Given problem:
Count the lines in the rows below that contain the string "Identify", and reply with the number alone.

── Supplied material

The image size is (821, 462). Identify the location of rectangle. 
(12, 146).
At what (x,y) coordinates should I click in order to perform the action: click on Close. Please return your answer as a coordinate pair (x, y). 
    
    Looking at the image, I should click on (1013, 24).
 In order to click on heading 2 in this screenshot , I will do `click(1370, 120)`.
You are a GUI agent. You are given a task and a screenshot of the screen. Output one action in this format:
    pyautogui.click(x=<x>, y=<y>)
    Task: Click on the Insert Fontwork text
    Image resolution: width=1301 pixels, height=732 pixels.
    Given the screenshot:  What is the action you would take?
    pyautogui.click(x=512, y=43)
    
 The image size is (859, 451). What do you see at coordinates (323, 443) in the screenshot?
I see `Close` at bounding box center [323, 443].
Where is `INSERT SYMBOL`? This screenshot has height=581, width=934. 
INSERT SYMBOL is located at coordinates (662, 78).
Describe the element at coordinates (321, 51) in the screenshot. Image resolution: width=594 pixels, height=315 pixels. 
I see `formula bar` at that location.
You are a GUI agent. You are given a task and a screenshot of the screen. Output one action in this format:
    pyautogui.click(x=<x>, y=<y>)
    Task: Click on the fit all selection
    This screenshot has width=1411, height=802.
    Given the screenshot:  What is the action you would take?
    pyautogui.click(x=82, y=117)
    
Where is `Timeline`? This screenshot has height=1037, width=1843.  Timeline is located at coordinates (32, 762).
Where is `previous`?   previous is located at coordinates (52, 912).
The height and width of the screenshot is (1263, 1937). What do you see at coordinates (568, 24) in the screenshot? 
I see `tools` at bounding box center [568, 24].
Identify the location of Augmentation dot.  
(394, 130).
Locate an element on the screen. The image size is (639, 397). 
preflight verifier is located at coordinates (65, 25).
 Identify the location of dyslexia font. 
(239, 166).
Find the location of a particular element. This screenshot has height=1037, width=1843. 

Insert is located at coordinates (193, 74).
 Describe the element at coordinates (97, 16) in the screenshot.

────

Solution:
3